**Written problem**: Echo back the rows from the line with "The image size is (392, 303)." to the line with "will pyautogui.click(x=47, y=16).", both included, and nothing else.

**Data shown**:
--- begin ---

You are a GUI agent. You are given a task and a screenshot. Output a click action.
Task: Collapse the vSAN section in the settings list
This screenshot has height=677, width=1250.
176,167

--- end ---
--- begin ---

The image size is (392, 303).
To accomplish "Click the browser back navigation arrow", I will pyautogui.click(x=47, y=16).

--- end ---

**Answer to this problem**:
The image size is (392, 303).
To accomplish "Click the browser back navigation arrow", I will pyautogui.click(x=47, y=16).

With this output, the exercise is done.